Taharos, chapitre 3, michna 1. Nous ouvrons ici un nouveau perek, et il aborde un sujet vraiment passionnant : les aliments qui se tiennent à la frontière entre le solide et le liquide, et ce qu'il advient de leur statut de toumah lorsqu'ils passent d'un côté à l'autre de cette frontière. Puisque les solides et les liquides sont traités de façon très différente dans les lois de toumah, un aliment qui change d'état soulève une véritable question.
Trois aliments à la frontière
La michna les énumère : « Harotev vehagrissim vehe'halav », la sauce, un plat de fèves écrasées, et le lait. Pour nous, qui vivons avec la réfrigération, le lait ne semble peut-être pas du tout être un cas limite, et pourtant il l'est : le lait a toutes les capacités de s'épaissir et de figer. Quiconque apprécie le beurre comprend l'idée. Chacun de ces trois produits peut se présenter comme un liquide coulant ou comme une masse figée.
Lorsqu'ils sont liquides
« Bizman chehen machké tofea'h, harei elou te'hilah. » Le test que donne la michna est celui de l'humidité : tant que la substance est suffisamment mouillée pour qu'en la touchant la main reste humide, elle compte comme un liquide. Et dès lors qu'il s'agit d'un liquide, la règle bien connue s'applique, celle que nous avons rencontrée à maintes reprises : un liquide qui contracte la toumah devient une te'hilah, une toumah de premier niveau. Les liquides ne restent pas au niveau qu'ils ont reçu ; ils sautent directement au rang de richon.
Lorsqu'ils figent
« Karchou, harei elou cheniyim. » Supposons que la substance s'épaississe et fige. Elle ne rend plus la main humide, elle est donc désormais un solide, et un solide constitue une entité nouvelle qui ne transporte pas simplement les propriétés de ce qu'elle était auparavant. Comment alors l'évaluer ? La michna répond qu'il s'agit d'un cheni, et le raisonnement est magnifique.

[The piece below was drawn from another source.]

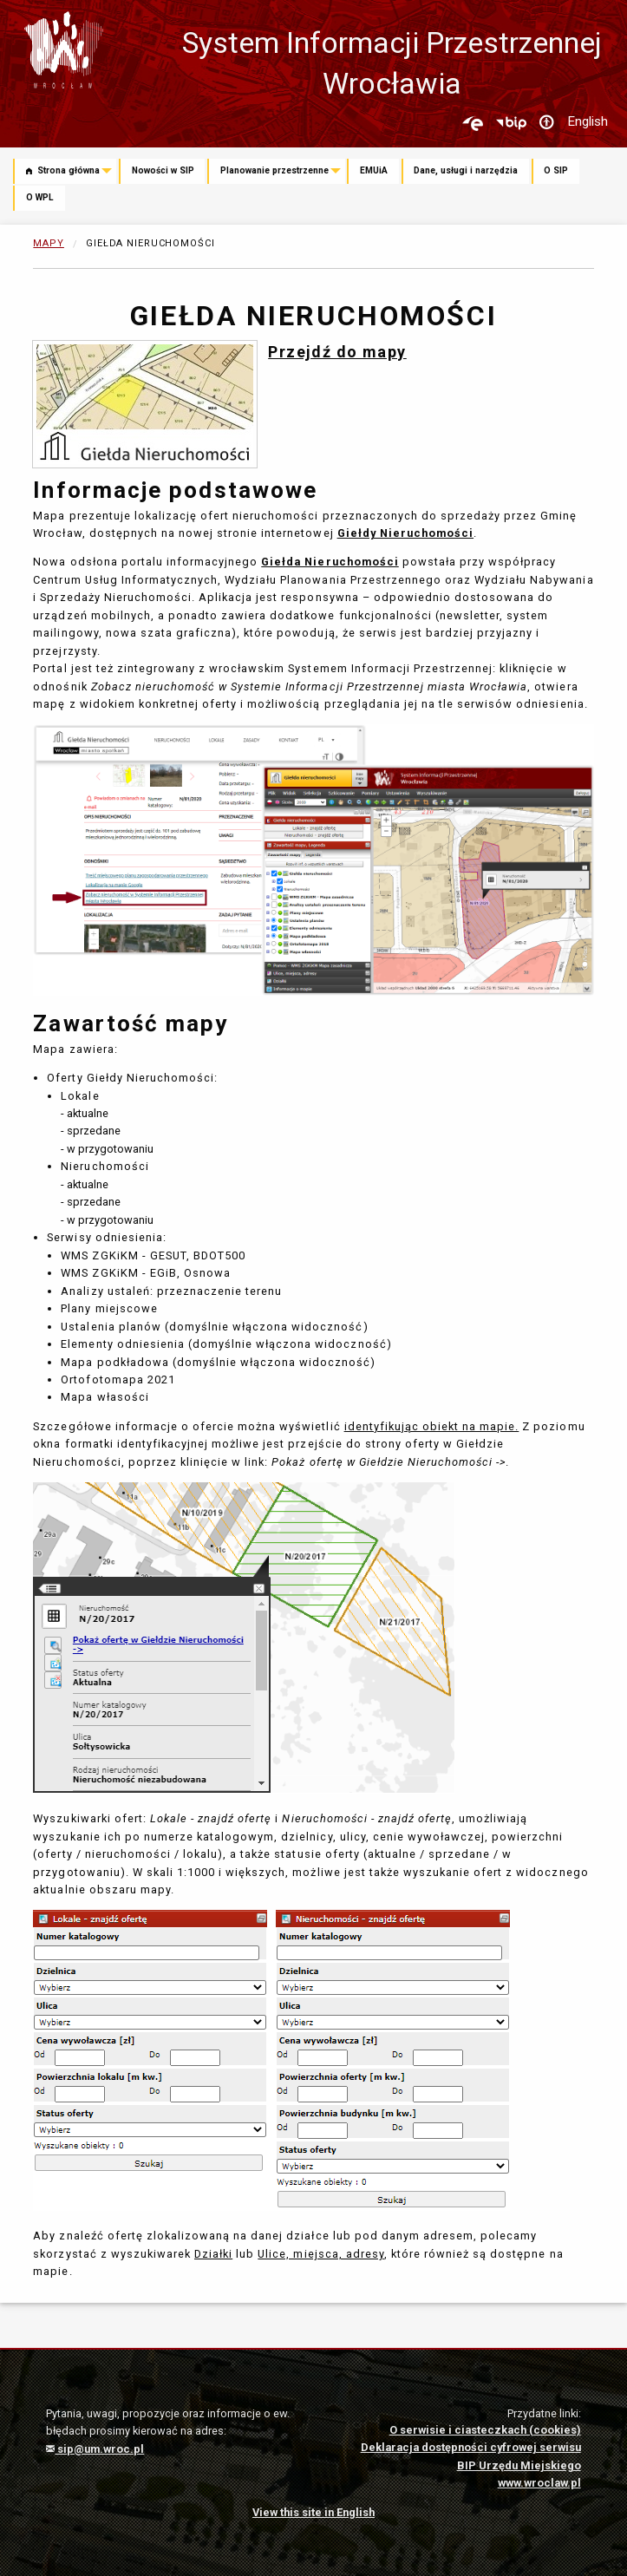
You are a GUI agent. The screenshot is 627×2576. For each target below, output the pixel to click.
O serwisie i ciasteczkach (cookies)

Imaginez le bouillon en train de figer lentement. La première parcelle qui durcit est, à cet instant précis, un aliment solide nouvellement formé, et elle se trouve directement en contact avec un liquide qui est richon. Le contact avec un richon la rend immédiatement cheni. Puis, à mesure que la portion suivante fige, elle se forme elle aussi juste contre du liquide richon, et elle devient cheni sur le champ. Point par point, tout au long du processus de solidification, chaque partie du solide en formation acquiert le statut de cheni. Telle est la règle pour tout ce qui passe du liquide au solide.
Lorsqu'ils redeviennent liquides
« 'Hazrou venimo'hou » : voici maintenant que l'aliment figé se retransforme en liquide. Une fois encore, ce liquide est une entité nouvelle et n'hérite pas automatiquement du statut du solide dont il provient. Quel est donc son statut ?
Ici tout dépend de la quantité, et la michna donne la mesure : « kabeitzah me'houvan, tahor ; yoter mikabeitzah, tamé. » Si la masse figée mesurait exactement une kabeitzah, ou moins, le liquide qui fond est tahor. Si elle mesurait plus d'une kabeitzah, le liquide est tamé.
La réponse repose sur un yessod enseigné dès les premières michnayos de Masse'hess Taharos : une quantité d'aliment inférieure à une kabeitzah est parfaitement capable de recevoir la toumah, mais elle n'a pas la force de la transmettre plus loin. Seule une masse d'au moins une kabeitzah possède le pouvoir de rendre autre chose tamé.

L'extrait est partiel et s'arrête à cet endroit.